Acrylic laytex paints are wonderful to work with and they are easy to clean-up but there is still a smell.  Unfortunately the odour can bother those like me with sinus and asthma, more so when the windows can't be opened to rid the house of the odour.  I use two techniques to help rid the house of acrylic latex paint odour:

  • exhaust fans - An exhaust fan can be quite beneficial in removing odour from painting.  This can be quite effective at removing odour during the painting process.  The downside to using exhaust fans is they suck out the heat along with the odour.  
  • a bowl of vinegar - A bowl of white vinegar neutralizes the paint odour.  Place a bowl with about an inch of white vinegar in the room while painting and leave it there a couple of days.  It really does help.

Garden Gnome
©2006-2012


Sunday, January 29, 2012

Problems with Red Paint

I have spent the last couple of weeks getting close and personal with paint.  My winter project is to paint the entire interior of our new home.  The main bathroom was first and is completed with the exception of the custom made trim for the tub recess.  Last Monday I started the kitchen that was originally supposed to be a pale taupe but thanks to my husband is now the same colour as our dinnerware, a deep and rich burgundy.  After almost a full week of working on the kitchen, I'm exhausted.  The room is turning out to be absolutely gorgeous (pictures to come shortly) but talk about a major pain in the keester!  The real problem lies with the red paint itself.

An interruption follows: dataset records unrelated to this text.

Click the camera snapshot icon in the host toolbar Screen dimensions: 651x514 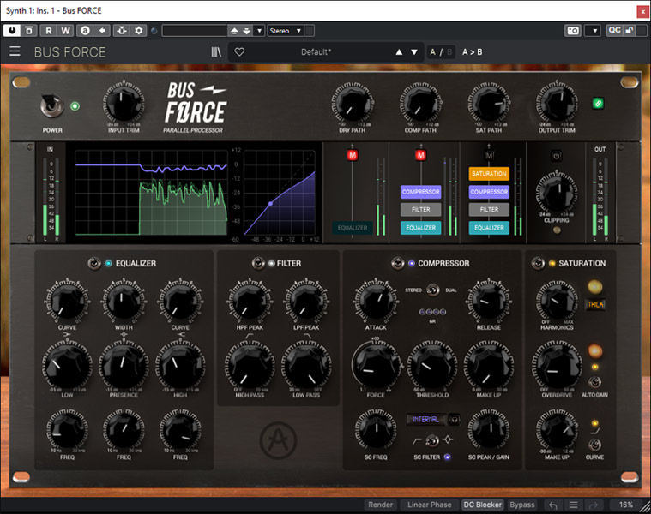[572, 30]
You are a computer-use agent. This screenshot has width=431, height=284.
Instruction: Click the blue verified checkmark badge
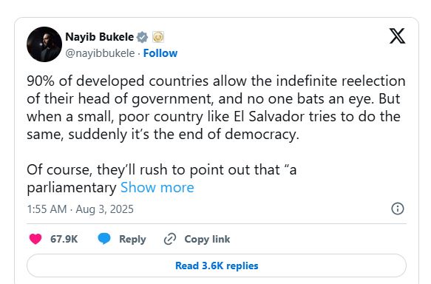pyautogui.click(x=142, y=37)
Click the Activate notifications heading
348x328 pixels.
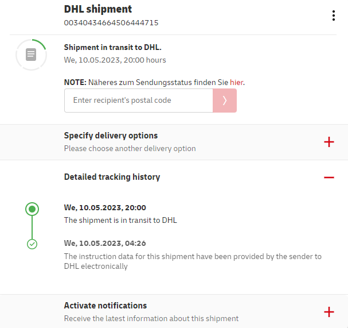(105, 306)
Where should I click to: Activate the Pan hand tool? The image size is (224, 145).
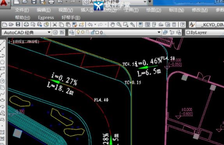[112, 25]
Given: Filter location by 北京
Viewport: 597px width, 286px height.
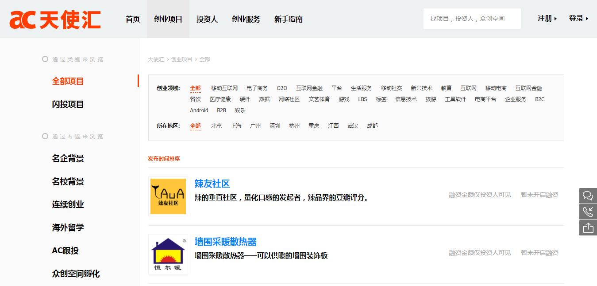Looking at the screenshot, I should point(216,125).
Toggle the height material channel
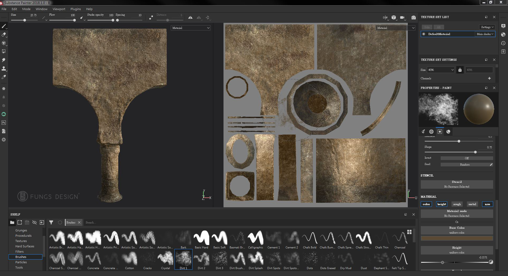Screen dimensions: 508x276 click(441, 204)

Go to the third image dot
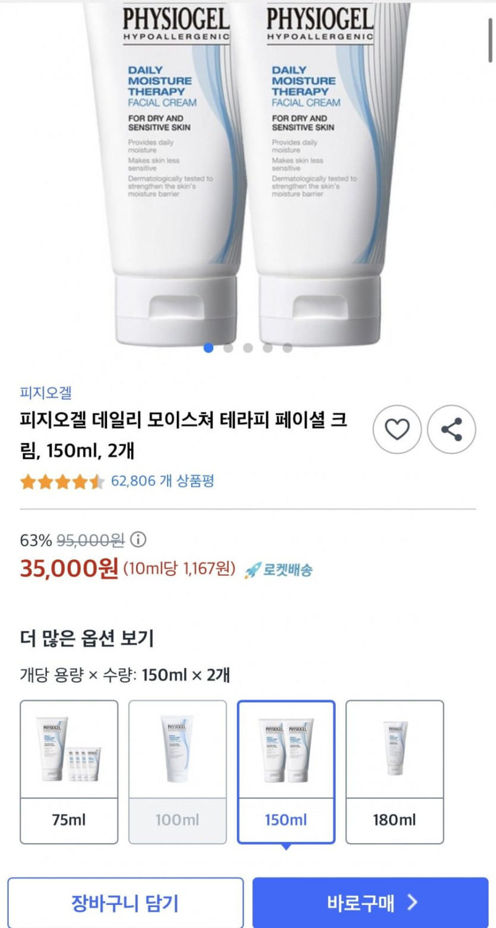click(248, 348)
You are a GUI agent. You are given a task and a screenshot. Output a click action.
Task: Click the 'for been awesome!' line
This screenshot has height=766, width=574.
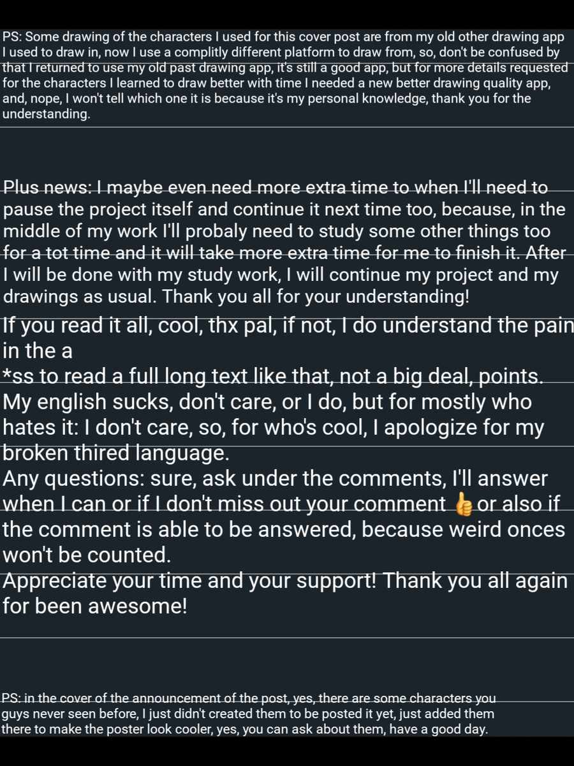coord(95,606)
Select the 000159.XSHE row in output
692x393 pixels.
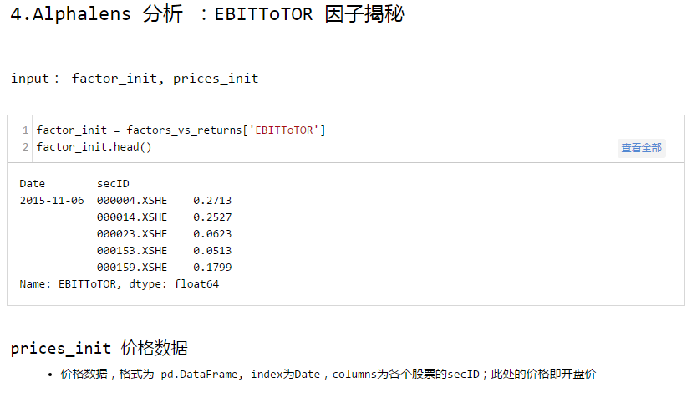(132, 268)
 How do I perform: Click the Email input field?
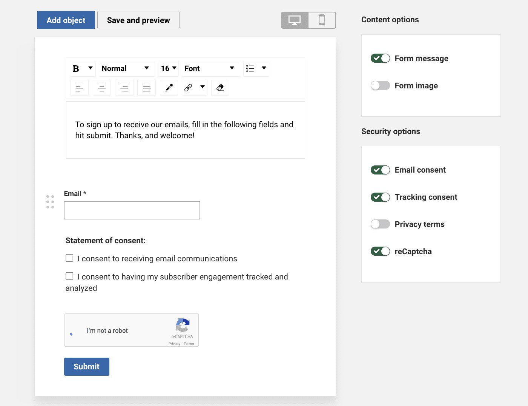point(132,210)
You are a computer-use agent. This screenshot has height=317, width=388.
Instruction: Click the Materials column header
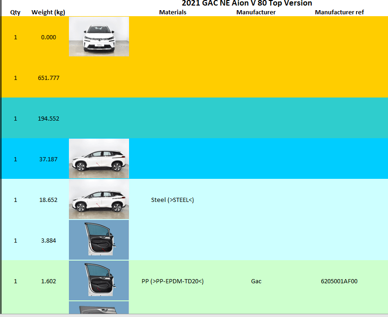(172, 12)
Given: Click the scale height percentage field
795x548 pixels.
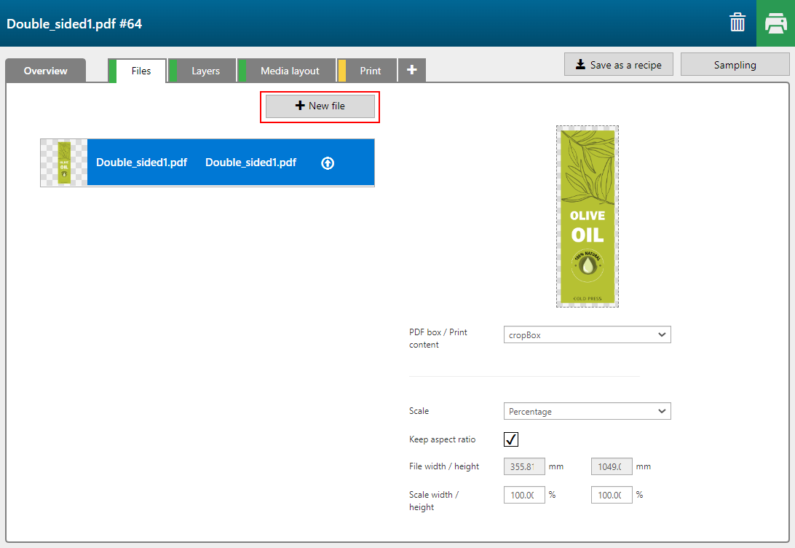Looking at the screenshot, I should click(x=612, y=495).
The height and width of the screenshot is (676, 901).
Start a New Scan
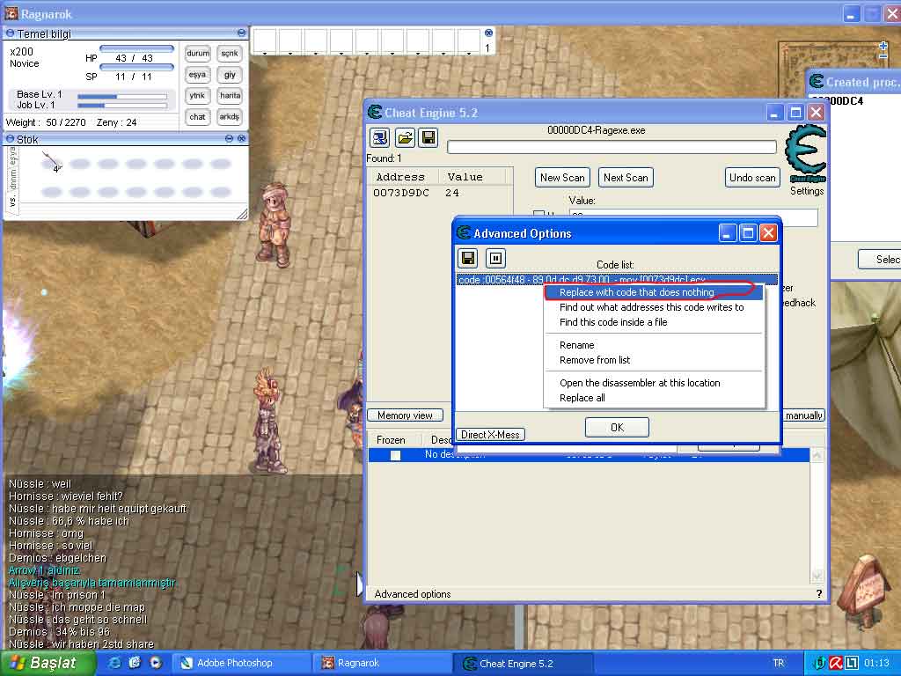click(561, 177)
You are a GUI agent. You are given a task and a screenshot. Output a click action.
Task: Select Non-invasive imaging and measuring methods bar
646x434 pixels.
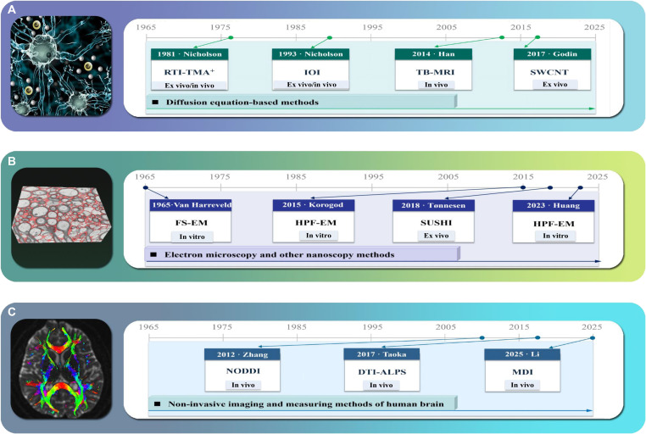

Paints colours are mixed in a base of clear, white, medium or dark.  Now the bathroom, a pale taupe mixed in a base of white covered nicely in two coats.  The burgundy in the kitchen was mixed in a base of clear.  The result was a thinner paint taking three coats to cover.  Red in general when it comes to paint is just a royal pain.  It needs a grey base coat primer if going over lighter colours and don't even think about skipping the primer unless you want to paint the walls about ten times.  It really is not a good choice of colour for any area that will receive a lot of light as for some reason the red pigment is very, very prone to fading.  Getting a nice, clean line is almost enough to pull your hair out as well.  So a room that should technically have taken two days has taken me six days and there is still another two good days of work in the kitchen putting me a bit behind schedule for my winter project.  Knowing how DIY projects go that two days will stretch out to four days.